Шрифт:
Закладка:
— И что же, весь этот переезд — только из-за миссис Бирд?
По-прежнему Байрон не поднимает головы, говорит все так же спокойно, упрямо:
— Ей нужно такое жилье, чтобы она чувствовала себя как дома. Ей не так уж много времени осталось, а в пансионе, где, можно сказать, мужчины… Комната, где ей будет спокойно, когда подойдет срок, а не такая, где всякий барышник или присяжный, которого черт занесет в коридор…
— Понимаю, — говорит Хайтауэр. Следит за лицом Байрона. — И вы хотите, чтобы я взял ее к себе. — Байрон собирается ответить, но тот продолжает; голос его тоже холоден, ровен: — Нет, это не годится, Байрон. Если бы тут была другая женщина, жила в доме. Стыдно, конечно — столько свободного места, и тишина. Понимаете, я о ней думаю. Не о себе. Мне-то все равно, что они скажут.
— Я не об этом прошу. — Байрон не поднимает глаз. Чувствует на себе взгляд священника. Думает Сам знает, что я не об этом. Знает. Это он так сказал. Я знаю, что он думает. Другого, пожалуй, я и не ожидал. Да и не с чего ему думать иначе, чем другие люди — даже обо мне — Ведь вы, наверно, сами понимаете.

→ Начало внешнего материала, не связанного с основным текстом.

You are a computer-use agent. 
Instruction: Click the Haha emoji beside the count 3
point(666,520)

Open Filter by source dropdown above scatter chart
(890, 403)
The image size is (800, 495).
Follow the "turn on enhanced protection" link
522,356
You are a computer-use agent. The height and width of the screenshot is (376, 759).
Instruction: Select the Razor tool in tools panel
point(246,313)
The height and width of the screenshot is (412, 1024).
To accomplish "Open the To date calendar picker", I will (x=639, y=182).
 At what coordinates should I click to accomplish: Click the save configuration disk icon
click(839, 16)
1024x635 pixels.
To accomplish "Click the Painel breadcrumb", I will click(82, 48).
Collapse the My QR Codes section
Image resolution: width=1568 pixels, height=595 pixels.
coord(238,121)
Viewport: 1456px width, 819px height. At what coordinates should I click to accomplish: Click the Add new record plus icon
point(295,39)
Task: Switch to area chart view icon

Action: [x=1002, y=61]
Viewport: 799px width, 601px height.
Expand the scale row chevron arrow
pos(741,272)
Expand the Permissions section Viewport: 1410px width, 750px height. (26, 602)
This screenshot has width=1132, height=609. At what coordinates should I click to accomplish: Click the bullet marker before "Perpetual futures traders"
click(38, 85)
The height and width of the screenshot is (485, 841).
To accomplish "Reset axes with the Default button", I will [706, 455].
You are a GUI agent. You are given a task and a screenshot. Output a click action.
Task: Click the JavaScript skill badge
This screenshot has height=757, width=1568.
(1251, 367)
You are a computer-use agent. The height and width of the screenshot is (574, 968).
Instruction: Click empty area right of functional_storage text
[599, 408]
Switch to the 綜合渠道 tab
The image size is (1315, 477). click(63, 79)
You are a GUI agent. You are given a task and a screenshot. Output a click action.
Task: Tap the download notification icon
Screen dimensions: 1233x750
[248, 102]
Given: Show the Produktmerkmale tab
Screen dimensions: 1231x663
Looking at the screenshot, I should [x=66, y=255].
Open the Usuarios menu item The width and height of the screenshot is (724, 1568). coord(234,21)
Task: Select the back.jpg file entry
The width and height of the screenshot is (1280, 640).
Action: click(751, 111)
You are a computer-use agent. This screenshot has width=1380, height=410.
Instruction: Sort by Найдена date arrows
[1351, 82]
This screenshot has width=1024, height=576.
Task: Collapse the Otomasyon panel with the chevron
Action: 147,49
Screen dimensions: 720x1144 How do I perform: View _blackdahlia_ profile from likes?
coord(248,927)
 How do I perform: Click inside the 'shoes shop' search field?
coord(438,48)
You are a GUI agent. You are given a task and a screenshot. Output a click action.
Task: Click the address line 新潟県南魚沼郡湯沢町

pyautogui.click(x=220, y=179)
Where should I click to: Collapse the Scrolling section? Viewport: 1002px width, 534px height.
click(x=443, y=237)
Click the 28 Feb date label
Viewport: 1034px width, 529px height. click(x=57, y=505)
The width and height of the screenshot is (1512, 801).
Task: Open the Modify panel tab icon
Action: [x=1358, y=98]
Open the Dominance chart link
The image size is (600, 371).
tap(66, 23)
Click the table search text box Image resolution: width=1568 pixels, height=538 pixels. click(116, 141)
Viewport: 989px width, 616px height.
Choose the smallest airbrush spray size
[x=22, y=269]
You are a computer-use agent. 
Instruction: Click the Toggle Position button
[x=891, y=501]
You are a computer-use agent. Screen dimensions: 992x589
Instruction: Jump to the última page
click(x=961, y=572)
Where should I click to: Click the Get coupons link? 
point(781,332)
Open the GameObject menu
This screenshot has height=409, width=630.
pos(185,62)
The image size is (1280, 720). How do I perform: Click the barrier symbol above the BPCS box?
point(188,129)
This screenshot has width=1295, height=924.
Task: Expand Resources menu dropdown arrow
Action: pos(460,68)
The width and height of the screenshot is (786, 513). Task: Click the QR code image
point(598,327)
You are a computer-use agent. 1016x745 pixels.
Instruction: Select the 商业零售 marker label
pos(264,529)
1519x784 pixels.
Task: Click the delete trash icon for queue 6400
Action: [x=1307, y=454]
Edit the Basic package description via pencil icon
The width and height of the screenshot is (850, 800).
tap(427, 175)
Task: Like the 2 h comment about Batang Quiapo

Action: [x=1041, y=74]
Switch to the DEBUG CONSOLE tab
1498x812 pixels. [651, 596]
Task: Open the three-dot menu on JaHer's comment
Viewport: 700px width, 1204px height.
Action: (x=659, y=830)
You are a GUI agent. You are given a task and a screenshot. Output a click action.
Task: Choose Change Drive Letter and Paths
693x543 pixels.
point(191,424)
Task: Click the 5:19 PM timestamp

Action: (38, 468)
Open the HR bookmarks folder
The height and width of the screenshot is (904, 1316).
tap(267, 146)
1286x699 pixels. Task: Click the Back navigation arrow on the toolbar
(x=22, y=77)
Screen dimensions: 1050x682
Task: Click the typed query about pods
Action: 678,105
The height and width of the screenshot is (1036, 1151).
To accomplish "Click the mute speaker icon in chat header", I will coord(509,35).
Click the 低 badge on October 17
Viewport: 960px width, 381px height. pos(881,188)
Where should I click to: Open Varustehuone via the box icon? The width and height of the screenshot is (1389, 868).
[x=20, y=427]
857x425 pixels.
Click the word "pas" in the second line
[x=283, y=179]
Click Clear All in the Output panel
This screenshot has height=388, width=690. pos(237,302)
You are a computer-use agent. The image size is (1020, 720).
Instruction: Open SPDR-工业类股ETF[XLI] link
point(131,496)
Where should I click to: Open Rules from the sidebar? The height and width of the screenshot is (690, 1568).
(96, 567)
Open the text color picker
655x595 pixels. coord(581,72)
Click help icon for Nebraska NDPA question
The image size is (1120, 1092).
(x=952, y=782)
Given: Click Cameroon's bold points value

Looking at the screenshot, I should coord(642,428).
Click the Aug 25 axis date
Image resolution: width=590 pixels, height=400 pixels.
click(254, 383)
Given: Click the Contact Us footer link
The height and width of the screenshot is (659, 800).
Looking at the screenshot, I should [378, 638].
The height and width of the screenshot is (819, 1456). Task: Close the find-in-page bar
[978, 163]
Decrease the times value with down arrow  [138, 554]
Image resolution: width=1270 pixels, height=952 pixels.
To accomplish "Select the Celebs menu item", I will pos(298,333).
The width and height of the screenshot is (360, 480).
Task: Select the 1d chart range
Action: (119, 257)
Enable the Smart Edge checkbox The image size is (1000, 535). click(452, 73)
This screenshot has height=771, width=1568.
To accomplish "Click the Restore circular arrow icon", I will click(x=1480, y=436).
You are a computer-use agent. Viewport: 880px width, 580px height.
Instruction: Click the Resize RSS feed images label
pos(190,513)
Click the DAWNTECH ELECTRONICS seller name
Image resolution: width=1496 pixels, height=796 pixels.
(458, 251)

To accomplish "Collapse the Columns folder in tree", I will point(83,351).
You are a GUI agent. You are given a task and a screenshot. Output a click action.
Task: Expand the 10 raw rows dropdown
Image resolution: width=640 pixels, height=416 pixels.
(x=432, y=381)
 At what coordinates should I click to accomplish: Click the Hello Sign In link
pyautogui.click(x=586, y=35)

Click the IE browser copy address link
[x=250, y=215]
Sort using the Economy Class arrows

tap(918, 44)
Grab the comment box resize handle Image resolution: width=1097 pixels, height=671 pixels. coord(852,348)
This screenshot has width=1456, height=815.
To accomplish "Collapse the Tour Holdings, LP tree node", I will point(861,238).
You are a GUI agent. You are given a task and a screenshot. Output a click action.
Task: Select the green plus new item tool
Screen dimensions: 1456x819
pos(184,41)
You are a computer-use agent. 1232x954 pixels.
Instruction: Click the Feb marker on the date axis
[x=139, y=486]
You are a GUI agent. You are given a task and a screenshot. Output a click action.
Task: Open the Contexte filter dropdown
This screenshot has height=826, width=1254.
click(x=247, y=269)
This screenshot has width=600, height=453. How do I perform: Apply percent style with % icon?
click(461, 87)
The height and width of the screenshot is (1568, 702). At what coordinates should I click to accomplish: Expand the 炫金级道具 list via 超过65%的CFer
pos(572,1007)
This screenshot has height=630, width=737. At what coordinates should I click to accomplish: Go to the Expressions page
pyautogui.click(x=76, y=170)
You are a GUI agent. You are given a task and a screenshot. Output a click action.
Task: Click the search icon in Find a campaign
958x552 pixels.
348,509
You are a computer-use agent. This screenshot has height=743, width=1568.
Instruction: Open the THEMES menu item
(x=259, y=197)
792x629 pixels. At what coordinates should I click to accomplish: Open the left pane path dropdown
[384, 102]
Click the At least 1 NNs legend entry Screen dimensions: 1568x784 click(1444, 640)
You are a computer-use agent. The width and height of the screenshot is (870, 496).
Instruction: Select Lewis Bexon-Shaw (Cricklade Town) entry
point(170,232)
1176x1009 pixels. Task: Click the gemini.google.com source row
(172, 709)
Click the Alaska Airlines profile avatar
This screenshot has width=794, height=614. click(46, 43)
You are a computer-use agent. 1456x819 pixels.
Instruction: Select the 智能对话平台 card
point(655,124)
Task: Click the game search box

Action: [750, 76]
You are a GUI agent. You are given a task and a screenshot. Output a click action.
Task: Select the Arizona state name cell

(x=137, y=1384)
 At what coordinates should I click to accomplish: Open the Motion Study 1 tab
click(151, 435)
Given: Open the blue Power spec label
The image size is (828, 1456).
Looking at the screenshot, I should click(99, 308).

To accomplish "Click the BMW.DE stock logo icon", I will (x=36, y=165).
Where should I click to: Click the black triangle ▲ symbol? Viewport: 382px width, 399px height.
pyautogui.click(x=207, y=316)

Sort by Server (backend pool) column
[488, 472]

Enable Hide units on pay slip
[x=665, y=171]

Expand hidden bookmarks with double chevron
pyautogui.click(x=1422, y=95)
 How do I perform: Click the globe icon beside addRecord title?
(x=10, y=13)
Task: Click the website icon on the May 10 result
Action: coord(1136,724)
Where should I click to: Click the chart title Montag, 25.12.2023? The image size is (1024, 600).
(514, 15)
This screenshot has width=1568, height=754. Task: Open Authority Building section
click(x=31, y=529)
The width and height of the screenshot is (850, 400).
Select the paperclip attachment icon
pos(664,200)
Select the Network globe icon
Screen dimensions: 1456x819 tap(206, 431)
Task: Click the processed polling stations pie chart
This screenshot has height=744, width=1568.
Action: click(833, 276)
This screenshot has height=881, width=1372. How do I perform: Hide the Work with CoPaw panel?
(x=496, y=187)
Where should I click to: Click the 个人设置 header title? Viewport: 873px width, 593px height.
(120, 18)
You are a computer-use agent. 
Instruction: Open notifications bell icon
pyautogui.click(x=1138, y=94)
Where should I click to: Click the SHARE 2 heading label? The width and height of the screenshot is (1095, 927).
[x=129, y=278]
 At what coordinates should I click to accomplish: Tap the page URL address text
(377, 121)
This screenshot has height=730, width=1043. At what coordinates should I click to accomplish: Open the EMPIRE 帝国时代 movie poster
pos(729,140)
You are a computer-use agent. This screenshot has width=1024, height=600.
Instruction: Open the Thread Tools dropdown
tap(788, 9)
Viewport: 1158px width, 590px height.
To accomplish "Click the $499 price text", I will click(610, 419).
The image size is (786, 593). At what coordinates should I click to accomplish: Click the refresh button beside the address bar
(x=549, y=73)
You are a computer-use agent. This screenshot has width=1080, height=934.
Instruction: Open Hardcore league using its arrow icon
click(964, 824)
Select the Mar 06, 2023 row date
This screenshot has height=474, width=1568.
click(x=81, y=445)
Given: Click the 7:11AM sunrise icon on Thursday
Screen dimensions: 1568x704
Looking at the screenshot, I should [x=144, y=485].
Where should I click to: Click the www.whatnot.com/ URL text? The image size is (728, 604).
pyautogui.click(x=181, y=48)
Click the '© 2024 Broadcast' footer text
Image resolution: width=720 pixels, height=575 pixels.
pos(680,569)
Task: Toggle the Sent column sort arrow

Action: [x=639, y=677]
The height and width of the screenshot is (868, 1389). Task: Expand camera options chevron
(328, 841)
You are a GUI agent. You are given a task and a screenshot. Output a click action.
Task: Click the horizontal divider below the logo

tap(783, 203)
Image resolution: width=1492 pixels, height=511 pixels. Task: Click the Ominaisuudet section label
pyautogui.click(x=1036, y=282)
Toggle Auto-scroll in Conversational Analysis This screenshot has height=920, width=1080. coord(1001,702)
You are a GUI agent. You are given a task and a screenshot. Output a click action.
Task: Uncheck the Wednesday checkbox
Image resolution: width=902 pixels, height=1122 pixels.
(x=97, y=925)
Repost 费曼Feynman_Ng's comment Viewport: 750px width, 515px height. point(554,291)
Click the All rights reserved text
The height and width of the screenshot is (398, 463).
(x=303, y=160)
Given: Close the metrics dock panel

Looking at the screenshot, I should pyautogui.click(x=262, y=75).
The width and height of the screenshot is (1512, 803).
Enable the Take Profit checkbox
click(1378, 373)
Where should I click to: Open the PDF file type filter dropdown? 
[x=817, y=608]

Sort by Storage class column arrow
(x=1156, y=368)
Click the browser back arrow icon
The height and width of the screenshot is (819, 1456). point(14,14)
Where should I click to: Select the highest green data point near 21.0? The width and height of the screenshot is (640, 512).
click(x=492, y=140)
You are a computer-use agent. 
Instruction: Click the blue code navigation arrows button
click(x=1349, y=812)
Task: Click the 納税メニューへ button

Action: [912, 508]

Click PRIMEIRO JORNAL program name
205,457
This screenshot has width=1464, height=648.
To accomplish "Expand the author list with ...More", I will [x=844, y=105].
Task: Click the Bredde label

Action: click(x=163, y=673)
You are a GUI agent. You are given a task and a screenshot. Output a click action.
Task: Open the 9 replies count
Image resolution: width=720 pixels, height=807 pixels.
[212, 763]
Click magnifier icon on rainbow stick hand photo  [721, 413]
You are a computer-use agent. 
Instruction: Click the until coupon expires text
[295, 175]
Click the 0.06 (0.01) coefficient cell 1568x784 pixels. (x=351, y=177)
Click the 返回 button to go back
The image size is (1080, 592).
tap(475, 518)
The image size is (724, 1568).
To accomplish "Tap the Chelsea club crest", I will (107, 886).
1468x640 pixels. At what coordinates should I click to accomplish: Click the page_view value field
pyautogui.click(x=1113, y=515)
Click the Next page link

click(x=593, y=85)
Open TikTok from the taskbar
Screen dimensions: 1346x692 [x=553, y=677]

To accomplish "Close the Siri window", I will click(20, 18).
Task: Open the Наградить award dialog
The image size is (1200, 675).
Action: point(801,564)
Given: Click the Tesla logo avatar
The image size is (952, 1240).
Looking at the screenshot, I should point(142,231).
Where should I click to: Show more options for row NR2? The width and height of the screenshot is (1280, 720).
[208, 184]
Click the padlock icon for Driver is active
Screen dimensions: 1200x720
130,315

Возможно, священник и понимает. Но Байрон не поднимает глаз, чтобы убедиться в этом. Он продолжает говорить скучным, монотонным голосом, потупя глаза, а Хайтауэр, выпрямившись чуть больше обычного, смотрит через стол на худое, дубленное непогодами, трудами высветленное лицо человека напротив.
— Я не собираюсь вас впутывать, потому что это не ваша печаль. Вы ее даже не видели и едва ли увидите. И его, наверно, не видели — чтобы это понять. Я просто подумал, что…
Его голос замирает. Священник, выпрямившись, смотрит на него через стол и ждет, но помощи не предлагает.
— Когда человек решает, чего не делать, тут, я думаю, он сам себе советчик. Но когда до делать доходит — тут, по-моему, стоит посоветоваться со всеми, с кем можно. А впутывать я вас не собираюсь. Насчет этого вы не беспокойтесь.
— Кажется, понимаю, — говорит Хайтауэр. Наблюдает за потупленным лицом. «Я уже вне жизни, — думает он. — Вот почему бесполезно соваться, вмешиваться. Даже если бы я и попробовал вернуться к жизни, он меня все равно не услышит — как не услышала бы та женщина и тот мужчина (да что уж там — как их ребенок)». — Но вы сказали, она знает, что он здесь.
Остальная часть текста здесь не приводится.